Patient Exclusion Flowsheet.

Legend: Patient exclusion flowsheet for the primary analysis, where patients with technical failure, missing baseline left ventricular function, and missing 12-month SAQ scores were excluded
Quality of life (QoL) assessment was performed at 1, 6 and 12-month follow-up using disease-specific instruments (8). Baseline patient QoL information was collected on enrollment and subsequent assessments were acquired through telephone interviews performed by trained study personnel. Clinical information (sociodemographic and medical history) as well as the most recent LVEF assessment was abstracted from patients’ medical records using standardized case record forms at the time of enrollment. OPEN-CTO received local IRB approval from all participating centers, and informed consent was obtained from each patient.

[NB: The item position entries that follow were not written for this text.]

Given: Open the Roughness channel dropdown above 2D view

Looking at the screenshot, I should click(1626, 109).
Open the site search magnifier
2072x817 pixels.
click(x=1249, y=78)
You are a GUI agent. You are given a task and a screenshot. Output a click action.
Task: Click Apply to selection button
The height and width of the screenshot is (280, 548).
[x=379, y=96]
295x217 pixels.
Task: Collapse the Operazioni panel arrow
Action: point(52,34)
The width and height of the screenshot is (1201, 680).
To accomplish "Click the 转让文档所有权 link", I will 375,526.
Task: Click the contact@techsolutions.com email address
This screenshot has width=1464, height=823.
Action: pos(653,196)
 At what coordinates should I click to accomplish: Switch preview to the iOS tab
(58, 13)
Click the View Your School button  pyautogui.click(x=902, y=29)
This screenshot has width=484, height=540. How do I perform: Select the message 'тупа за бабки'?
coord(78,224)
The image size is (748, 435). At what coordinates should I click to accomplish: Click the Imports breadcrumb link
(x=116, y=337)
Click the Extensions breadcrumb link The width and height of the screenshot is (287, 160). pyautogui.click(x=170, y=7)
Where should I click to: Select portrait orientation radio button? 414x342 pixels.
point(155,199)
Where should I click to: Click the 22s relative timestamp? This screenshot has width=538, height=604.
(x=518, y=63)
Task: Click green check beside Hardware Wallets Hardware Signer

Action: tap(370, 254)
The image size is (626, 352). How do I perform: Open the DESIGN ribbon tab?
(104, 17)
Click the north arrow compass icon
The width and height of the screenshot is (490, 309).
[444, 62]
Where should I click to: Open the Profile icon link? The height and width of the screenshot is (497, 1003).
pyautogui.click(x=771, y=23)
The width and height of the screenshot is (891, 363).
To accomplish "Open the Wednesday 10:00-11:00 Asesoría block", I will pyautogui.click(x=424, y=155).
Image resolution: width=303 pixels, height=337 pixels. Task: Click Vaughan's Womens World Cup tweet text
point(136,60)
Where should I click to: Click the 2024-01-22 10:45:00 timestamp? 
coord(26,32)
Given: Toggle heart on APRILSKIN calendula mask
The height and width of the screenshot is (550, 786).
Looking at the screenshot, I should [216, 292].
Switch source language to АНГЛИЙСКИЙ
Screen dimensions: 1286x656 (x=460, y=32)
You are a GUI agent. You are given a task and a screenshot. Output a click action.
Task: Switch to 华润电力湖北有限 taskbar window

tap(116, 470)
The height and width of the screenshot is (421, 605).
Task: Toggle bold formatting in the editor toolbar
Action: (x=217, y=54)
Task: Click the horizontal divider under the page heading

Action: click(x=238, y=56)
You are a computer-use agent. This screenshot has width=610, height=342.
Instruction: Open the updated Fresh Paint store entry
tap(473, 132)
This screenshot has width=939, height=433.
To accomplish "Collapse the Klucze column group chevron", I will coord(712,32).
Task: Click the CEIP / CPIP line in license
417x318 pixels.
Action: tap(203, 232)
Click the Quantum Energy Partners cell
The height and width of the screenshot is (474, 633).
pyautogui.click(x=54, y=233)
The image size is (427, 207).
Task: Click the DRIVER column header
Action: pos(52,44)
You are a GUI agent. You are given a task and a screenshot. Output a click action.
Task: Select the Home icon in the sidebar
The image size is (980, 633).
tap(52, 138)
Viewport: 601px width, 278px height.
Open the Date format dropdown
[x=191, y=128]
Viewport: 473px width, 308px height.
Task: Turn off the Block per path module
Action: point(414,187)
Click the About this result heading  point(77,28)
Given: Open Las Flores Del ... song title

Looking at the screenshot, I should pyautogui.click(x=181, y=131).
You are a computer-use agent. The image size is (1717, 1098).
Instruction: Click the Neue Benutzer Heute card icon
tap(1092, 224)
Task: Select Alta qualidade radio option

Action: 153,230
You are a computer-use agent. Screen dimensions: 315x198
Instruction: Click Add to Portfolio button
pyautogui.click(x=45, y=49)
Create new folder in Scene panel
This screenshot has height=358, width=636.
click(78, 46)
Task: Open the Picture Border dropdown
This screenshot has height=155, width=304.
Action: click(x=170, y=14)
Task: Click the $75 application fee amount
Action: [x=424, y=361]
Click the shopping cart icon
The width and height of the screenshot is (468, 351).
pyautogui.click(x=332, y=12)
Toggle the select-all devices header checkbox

Primary Health Status Outcomes
We used the Seattle Angina Questionnaire (SAQ), a 19-item disease-specific health status measure, to assess coronary disease specific health status (10). The SAQ includes 5 domains: angina frequency, angina stability, physical limitation, quality of life, and treatment satisfaction and the angina frequency, physical limitation and quality of life domains can be combined into an overall summary score (11). For this study, we focused upon the Summary Score (SAQ-SS) and the Angina Frequency score (SAQ-AF), which were felt to provide the most complete capture of angina-specific health status. The SAQ-SS ranges from 0–100, with higher scores indicating less angina, better physical function, and higher quality of life. The Angina Frequency score can also be categorized into daily (0–30), weekly (31–60), monthly (61–99) and no angina (100) symptoms (12). To explicitly measure dyspnea, we used the Rose Dyspnea Scale (RDS) that captures the level of activity with which patients report shortness of breath and ranges from 0–4 (where lower RDS scores indicate less dyspnea). It has also been shown to be sensitive to change in patients with ischemic heart disease (13).
Definitions
Technical procedural success was defined as the positioning of a guidewire in the distal true lumen of the CTO, followed by angioplasty with residual TIMI II or III flow, residual stenosis of 50% or less, and no significant occlusion of visualized side branches. Procedural adjudication was performed at a designated core laboratory.
Prior to angiography, assessment of LVEF was performed using one of several modalities, including echocardiography (41.6%), nuclear imaging (32.8%), angiography (23.0%), and magnetic resonance imaging (1.5%). Patients with documented LVEF were then categorized, using their most recent LVEF, into groups consistent with prior publications (14) as normal (≥ 50%), mild-moderate (30–49%), and severely reduced (<30%).
Statistical Methods
Baseline patient characteristics were compared across strata of LVEF using the linear trend test for continuous variables and the Mantel-Haenszel trend test for categorical variables. All results were reported as a mean ± standard deviation or frequencies and percentages for continuous and categorical data, respectively.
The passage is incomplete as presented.